Parma For Expo, in vetrina nel padiglione «Cibus è Italia»

Azzali: volano per la competitività internazionale del sistema Parma

di Lorenzo Centenari

19 febbraio 2015, 19:11

Parma For Expo, in vetrina nel padiglione «Cibus è Italia»

Turismo, business, visibilità globale. «Expo 2015 – dichiara Cesare Azzali, ad di Parma Alimentare – può e deve diventare volano senza precedenti per la competitività internazionale del sistema Parma». Numerose e di varia natura sono in effetti le ricadute benefiche che l’Expo avrà potenzialmente su Parma e il suo territorio, forte della sua storica vocazione agroalimentare, dell’orientamento all’innovazione tecnologica, inoltre della prossimità geografica con Milano.
Ma affinché i risultati siano concreti, è dapprima necessario domandarsi che cosa la città stessa possa dare all’Expo.
Ecco perché un tavolo, «Parma For Expo 2015», attorno al quale sviluppare idee e strategie affinché il tessuto economico parmense raccolga il massimo da una rassegna unica nel suo genere.
Appuntamento, l’Esposizione Universale, al quale ormai mancano poco più di due mesi (l’inaugurazione il 1° maggio). Parma For Expo nasce su iniziativa di Camera di Commercio e il consorzio Parma Alimentare e si esprime nell’acquisto di uno spazio espositivo all’interno del padiglione «Cibus è Italia», allestito in joint venture da Fiere di Parma e Federalimentare. Proprio nei locali della Cciaa di Parma gli imprenditori dell’agroindustria e del settore food technology hanno ieri potuto apprendere nei dettagli il programma di iniziative che il progetto rivolge loro in particolare. «Al primo piano della struttura – spiegano Elda Ghiretti, Cibus brand manager, e Riccardo Caravita di Fiere di Parma – una piazza tematica sarà interamente dedicata al territorio parmense e ai suoi prodotti.
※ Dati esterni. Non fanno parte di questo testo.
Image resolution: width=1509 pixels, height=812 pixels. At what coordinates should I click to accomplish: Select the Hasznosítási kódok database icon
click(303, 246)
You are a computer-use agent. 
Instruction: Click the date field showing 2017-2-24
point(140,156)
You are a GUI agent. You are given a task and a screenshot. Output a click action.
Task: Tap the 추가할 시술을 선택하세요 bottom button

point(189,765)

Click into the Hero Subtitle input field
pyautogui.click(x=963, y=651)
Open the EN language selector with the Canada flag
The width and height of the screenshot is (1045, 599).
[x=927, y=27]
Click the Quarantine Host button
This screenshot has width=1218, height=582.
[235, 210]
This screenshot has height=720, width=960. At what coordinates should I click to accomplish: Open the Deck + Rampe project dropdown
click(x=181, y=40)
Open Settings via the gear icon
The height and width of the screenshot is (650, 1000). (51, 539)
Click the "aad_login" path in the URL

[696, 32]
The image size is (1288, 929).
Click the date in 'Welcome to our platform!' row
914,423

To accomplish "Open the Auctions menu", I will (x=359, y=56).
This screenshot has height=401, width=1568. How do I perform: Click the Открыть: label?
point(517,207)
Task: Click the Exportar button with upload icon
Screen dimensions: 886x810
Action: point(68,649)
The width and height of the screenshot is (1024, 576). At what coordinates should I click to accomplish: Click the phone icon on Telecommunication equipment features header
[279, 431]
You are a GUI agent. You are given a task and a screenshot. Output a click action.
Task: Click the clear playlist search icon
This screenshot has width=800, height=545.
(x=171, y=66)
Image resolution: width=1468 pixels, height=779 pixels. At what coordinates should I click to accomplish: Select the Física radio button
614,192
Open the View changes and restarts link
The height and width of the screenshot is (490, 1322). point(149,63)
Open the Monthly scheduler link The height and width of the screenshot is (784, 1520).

Musiche e suggestivi pannelli interattivi regaleranno al visitatore un’esperienza coinvolgente».
Le aziende che aderiranno a Parma for Expo avranno in più l’accesso alla Terrazza Lounge, ove poter organizzare anche workshop e incontri d’affari.
A loro disposizione, infine, due location esclusive nel cuore di Milano: la Terrazza Duomo 21, sede del World Expo Commissioners Club, e una sala ad hoc all’interno dell’ultramoderna Unicredit Tower. «In collaborazione con Parma Alimentare e dialogando con Fiere di Parma, anche il nostro Ente – spiega Alberto Egaddi, segretario generale della Camera di Commercio – ha dunque scelto di investire nell’Expo e di contribuire così a incrementare la popolarità di Parma e delle sue imprese, un tessuto troppo importante per la filiera alimentare per permettersi di non essere degnamente rappresentato».
Eccellenze agroalimentari e ricerca tecnologica i plus strategici sui quali, secondo Alessandra Foppiano (executive manager di Parma Alimentare), l’economia cittadina deve insistere: «Dopotutto – afferma – Parma nel mondo è nota come capitale della Food Valley. Il programma di incoming che abbiamo definito rafforzerà inoltre le nostre chance sui mercati esteri». Proprio sull’accoglienza di operatori professionali, Fiere di Parma ha calcolato un budget di un milione di euro: 30 i Paesi obiettivo, tra quelli con forti prospettive di crescita e partner già in essere.
«In accordo con associazioni e aziende e in collaborazione con Ice, alla visita al padiglione “Cibus è Italia” – spiega Azzali – saranno combinati tour conoscitivi sul territorio parmense. Affinché gli effetti economici e il ritorno di immagine non si esauriscano ai 6 mesi dell’Expo, ma durino invece molto più a lungo».